* **Work item**
Once you reach the line containing "Screen dimensions: 345x463", copy it and every line after it exactly, through the end of the data below.

==== Given information

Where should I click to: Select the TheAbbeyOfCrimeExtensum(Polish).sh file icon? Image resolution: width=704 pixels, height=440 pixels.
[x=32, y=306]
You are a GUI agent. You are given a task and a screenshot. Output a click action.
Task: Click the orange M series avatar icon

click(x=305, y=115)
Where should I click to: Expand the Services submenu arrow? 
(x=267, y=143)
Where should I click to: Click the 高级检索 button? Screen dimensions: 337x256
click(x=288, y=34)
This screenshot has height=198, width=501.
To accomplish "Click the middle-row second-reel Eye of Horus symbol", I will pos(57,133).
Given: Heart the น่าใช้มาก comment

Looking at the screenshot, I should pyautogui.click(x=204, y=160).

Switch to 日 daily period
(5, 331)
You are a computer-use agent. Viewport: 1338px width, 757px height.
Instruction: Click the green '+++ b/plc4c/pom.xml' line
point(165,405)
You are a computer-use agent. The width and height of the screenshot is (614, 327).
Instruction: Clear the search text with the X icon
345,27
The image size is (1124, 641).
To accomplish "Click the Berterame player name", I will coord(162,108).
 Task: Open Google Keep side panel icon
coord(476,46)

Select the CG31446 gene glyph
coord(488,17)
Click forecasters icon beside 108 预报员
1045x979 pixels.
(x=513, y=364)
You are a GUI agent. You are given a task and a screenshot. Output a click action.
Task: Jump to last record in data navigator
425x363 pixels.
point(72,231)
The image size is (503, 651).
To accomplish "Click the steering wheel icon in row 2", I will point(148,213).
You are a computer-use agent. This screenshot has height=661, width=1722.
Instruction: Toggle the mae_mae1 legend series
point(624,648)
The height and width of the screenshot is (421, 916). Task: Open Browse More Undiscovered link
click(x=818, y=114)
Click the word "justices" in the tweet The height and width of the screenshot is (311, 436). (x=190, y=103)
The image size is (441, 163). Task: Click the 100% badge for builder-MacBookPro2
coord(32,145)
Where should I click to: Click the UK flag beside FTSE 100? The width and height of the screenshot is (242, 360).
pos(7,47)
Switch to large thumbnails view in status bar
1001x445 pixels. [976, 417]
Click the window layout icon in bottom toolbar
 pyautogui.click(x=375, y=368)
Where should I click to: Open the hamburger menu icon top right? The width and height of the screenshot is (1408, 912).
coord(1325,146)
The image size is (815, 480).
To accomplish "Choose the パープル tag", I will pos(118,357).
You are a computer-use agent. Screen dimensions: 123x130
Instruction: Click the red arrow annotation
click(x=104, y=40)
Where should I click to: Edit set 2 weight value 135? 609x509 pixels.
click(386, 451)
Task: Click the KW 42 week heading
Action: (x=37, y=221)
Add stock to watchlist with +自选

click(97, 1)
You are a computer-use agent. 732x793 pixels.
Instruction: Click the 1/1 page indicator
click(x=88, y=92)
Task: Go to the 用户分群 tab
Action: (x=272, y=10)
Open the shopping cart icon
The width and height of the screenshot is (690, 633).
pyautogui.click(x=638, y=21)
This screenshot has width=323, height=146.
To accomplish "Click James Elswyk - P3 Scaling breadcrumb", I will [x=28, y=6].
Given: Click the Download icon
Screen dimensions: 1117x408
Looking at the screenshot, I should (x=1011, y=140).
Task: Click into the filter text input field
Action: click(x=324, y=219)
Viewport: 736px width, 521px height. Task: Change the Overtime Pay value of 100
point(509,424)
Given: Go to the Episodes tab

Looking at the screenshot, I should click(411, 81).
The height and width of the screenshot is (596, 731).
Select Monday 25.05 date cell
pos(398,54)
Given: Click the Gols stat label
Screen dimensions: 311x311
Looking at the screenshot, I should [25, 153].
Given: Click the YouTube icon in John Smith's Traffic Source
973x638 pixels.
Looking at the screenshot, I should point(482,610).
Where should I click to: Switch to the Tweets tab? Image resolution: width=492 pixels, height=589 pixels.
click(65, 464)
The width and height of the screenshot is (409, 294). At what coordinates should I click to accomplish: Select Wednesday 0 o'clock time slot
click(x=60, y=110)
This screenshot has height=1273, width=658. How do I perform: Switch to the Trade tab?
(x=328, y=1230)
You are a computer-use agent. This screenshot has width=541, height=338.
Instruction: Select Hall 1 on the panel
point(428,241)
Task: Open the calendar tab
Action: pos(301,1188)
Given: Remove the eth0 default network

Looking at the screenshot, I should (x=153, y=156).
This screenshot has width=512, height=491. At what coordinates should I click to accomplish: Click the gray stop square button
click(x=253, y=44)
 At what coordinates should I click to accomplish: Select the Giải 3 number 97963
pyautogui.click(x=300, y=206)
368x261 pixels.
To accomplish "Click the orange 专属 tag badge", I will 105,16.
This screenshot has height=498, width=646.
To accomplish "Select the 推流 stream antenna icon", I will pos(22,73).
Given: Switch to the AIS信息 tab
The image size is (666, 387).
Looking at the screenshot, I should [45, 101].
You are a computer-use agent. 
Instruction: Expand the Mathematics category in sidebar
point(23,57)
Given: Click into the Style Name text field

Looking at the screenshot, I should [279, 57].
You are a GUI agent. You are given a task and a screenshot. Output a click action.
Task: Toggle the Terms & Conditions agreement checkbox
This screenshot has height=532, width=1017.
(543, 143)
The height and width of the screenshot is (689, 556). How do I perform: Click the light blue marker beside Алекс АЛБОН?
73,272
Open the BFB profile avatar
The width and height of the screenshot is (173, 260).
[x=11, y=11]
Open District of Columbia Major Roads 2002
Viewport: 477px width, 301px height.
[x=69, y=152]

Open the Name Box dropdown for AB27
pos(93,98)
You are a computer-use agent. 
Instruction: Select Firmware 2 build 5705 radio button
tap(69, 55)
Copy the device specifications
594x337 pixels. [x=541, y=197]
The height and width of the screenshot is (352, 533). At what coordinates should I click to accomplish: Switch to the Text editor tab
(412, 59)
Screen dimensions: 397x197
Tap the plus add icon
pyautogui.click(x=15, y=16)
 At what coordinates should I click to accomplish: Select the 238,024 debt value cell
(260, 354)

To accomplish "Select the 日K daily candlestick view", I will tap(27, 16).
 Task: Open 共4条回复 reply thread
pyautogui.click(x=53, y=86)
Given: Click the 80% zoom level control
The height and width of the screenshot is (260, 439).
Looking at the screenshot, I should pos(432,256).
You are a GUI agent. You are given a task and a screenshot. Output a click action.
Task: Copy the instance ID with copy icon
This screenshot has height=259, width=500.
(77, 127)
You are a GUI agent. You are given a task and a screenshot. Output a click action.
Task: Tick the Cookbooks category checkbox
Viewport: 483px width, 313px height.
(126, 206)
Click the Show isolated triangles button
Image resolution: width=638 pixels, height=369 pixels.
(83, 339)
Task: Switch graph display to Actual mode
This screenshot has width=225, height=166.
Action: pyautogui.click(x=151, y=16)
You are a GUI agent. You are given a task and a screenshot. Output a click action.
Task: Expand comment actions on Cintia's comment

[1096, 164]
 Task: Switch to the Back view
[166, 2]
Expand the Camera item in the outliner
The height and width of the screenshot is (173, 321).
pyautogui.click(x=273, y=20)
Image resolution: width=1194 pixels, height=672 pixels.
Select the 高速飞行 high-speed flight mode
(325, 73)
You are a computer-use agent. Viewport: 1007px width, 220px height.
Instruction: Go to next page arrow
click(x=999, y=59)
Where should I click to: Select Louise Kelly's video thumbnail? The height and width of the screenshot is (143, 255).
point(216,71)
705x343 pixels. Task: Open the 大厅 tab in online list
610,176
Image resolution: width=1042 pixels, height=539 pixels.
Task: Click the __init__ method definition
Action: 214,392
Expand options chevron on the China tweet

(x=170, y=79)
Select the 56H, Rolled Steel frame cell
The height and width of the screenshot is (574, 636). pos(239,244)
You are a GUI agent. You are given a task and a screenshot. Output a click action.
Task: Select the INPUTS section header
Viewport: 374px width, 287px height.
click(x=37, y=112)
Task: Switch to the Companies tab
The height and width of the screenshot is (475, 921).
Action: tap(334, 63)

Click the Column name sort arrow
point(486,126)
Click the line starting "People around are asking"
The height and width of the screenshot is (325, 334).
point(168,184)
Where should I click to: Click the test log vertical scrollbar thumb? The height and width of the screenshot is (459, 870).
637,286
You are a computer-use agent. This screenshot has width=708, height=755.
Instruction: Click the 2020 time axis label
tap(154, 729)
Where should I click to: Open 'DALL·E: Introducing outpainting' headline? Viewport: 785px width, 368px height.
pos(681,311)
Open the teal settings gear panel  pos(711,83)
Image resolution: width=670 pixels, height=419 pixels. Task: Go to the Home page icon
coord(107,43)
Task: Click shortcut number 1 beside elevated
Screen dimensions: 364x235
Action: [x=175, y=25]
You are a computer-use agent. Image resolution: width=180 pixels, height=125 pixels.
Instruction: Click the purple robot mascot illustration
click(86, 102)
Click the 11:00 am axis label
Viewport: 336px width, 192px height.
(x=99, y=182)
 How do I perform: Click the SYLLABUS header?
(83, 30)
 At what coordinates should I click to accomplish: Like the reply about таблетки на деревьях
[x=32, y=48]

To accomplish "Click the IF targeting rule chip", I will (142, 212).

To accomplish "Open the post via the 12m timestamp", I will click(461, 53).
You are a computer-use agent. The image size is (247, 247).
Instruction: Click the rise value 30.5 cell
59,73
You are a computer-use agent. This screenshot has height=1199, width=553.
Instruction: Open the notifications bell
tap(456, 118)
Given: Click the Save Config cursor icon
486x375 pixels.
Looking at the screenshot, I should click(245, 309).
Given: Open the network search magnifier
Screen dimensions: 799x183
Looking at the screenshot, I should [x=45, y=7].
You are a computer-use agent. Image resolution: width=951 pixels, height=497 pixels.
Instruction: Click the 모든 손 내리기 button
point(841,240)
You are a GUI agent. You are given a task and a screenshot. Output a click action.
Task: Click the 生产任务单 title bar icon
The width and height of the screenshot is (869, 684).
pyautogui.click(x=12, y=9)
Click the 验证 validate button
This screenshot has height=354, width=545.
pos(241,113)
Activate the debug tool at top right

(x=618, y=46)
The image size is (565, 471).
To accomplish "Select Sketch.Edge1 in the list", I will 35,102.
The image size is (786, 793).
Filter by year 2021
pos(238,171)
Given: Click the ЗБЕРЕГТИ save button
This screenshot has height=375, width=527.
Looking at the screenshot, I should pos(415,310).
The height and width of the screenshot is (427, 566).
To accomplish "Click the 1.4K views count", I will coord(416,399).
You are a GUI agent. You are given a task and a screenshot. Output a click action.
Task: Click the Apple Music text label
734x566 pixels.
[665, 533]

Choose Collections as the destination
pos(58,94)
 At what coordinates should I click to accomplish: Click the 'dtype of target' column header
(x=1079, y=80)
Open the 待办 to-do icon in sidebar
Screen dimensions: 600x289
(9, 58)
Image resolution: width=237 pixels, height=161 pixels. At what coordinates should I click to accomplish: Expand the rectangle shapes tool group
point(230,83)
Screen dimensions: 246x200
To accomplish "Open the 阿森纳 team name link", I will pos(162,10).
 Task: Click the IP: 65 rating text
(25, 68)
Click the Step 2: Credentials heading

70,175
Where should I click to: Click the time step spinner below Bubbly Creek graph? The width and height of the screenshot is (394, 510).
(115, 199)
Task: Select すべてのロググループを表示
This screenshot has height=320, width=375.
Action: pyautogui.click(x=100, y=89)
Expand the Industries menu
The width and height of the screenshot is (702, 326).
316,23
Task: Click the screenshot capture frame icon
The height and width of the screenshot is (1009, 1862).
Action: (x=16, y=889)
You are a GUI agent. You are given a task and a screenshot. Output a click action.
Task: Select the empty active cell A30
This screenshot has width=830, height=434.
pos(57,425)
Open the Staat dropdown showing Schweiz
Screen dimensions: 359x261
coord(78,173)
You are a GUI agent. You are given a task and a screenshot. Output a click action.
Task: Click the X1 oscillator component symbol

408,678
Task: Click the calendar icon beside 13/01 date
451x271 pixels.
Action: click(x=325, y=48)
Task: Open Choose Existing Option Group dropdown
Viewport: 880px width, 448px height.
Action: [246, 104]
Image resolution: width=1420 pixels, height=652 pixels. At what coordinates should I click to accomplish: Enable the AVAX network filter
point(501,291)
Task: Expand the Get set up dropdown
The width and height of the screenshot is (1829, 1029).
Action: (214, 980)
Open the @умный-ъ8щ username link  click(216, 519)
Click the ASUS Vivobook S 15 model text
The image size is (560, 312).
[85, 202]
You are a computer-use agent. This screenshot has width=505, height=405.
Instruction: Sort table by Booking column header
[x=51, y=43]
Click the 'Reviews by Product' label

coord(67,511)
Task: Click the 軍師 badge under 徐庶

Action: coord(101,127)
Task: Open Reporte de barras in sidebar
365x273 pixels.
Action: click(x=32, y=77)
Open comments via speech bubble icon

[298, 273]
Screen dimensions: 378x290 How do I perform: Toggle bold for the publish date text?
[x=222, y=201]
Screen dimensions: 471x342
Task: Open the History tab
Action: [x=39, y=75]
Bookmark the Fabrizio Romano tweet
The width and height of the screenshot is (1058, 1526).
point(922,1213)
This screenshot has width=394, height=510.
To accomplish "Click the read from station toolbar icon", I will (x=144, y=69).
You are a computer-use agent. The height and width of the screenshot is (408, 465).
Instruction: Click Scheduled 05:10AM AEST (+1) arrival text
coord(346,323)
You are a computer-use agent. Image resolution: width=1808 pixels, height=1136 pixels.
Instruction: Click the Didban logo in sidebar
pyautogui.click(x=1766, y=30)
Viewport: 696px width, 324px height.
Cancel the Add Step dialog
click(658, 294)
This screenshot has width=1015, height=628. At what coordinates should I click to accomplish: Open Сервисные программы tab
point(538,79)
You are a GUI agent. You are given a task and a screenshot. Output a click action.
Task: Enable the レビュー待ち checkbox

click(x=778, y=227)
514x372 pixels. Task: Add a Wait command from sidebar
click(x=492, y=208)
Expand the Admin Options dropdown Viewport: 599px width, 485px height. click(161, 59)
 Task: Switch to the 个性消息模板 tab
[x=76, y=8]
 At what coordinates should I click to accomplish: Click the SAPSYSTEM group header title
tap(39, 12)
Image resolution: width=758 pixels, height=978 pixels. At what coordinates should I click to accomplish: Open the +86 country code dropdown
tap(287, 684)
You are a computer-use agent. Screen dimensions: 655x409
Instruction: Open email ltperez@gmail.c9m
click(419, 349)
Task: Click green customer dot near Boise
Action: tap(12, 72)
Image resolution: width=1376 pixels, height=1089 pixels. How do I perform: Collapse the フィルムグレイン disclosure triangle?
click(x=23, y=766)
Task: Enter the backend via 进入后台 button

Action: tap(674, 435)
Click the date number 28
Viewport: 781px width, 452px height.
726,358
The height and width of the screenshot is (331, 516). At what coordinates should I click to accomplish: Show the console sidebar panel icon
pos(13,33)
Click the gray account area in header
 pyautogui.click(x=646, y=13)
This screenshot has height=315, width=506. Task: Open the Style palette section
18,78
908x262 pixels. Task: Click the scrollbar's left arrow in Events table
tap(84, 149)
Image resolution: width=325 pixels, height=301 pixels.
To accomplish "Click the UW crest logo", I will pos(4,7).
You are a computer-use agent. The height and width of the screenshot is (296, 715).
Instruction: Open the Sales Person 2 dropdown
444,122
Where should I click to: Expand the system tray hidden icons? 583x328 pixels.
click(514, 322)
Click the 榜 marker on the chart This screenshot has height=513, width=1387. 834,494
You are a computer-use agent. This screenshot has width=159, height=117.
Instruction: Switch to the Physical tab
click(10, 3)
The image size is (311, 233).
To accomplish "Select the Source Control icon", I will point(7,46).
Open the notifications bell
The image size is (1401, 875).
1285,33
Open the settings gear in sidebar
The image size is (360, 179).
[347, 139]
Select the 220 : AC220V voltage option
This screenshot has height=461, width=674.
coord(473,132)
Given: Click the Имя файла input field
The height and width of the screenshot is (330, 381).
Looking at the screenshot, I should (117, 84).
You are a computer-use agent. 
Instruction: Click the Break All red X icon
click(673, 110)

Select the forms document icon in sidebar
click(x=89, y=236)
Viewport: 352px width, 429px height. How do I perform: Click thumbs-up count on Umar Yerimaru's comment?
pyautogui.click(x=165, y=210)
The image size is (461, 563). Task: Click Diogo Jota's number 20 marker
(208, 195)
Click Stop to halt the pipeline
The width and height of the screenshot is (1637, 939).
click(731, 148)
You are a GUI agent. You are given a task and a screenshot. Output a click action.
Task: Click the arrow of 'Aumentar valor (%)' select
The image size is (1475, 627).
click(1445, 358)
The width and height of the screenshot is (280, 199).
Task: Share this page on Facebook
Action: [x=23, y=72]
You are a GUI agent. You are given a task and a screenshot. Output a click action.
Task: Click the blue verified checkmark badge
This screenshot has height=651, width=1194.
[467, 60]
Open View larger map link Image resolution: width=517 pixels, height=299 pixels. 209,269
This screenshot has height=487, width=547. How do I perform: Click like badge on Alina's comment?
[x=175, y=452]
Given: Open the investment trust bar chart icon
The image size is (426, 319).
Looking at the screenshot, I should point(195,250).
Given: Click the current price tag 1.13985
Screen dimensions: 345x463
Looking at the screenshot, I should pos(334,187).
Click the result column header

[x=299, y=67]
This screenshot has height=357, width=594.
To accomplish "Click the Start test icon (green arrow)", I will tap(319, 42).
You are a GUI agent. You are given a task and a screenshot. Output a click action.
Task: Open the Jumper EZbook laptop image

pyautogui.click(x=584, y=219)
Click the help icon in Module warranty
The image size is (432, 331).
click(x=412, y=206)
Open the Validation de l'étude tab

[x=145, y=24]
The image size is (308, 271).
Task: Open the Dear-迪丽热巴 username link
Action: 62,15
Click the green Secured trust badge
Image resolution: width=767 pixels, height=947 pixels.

========

* **Task result**
Screen dimensions: 345x463
Looking at the screenshot, I should pos(334,187).
Click the result column header

[x=299, y=67]
This screenshot has height=357, width=594.
To accomplish "Click the Start test icon (green arrow)", I will tap(319, 42).
You are a GUI agent. You are given a task and a screenshot. Output a click action.
Task: Open the Jumper EZbook laptop image

pyautogui.click(x=584, y=219)
Click the help icon in Module warranty
The image size is (432, 331).
click(x=412, y=206)
Open the Validation de l'étude tab

[x=145, y=24]
The image size is (308, 271).
Task: Open the Dear-迪丽热巴 username link
Action: 62,15
Click the green Secured trust badge
Image resolution: width=767 pixels, height=947 pixels.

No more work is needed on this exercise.